→ Data records
═══

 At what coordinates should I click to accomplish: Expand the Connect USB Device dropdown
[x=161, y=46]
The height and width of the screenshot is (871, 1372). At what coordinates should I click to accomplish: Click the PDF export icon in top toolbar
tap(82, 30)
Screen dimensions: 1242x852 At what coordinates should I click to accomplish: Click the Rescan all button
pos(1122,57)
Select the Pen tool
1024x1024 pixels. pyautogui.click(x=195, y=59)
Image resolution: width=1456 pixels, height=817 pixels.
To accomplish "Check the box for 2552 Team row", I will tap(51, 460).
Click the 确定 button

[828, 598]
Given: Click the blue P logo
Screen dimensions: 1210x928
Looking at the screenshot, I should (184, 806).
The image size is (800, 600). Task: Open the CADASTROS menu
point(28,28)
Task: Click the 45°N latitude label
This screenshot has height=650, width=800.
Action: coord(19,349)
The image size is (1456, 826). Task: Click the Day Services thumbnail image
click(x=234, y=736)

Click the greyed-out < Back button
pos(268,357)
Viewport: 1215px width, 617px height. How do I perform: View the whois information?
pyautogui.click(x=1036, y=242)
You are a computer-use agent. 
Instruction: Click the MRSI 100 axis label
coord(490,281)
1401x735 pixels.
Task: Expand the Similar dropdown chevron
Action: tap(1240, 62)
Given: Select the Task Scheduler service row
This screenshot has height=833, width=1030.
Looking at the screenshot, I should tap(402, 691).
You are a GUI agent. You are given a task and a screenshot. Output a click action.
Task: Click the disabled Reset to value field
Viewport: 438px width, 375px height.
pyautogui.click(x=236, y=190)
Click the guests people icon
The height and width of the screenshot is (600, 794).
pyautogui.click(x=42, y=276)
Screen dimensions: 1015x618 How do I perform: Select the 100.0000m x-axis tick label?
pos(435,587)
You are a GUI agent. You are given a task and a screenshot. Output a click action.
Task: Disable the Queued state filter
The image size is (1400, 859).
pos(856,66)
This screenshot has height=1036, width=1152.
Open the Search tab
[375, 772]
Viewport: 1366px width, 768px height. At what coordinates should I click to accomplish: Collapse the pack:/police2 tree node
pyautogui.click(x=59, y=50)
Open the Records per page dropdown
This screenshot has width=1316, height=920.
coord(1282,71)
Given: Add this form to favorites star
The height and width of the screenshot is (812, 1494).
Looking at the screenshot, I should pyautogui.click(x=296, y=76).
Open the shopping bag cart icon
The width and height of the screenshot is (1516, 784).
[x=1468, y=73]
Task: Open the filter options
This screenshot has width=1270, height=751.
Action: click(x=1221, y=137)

═══

→ What you are asked to do
For each line in the entries that contains the string "filter", make a copy.

→ Exercise output
Task: Disable the Queued state filter
Task: Open the filter options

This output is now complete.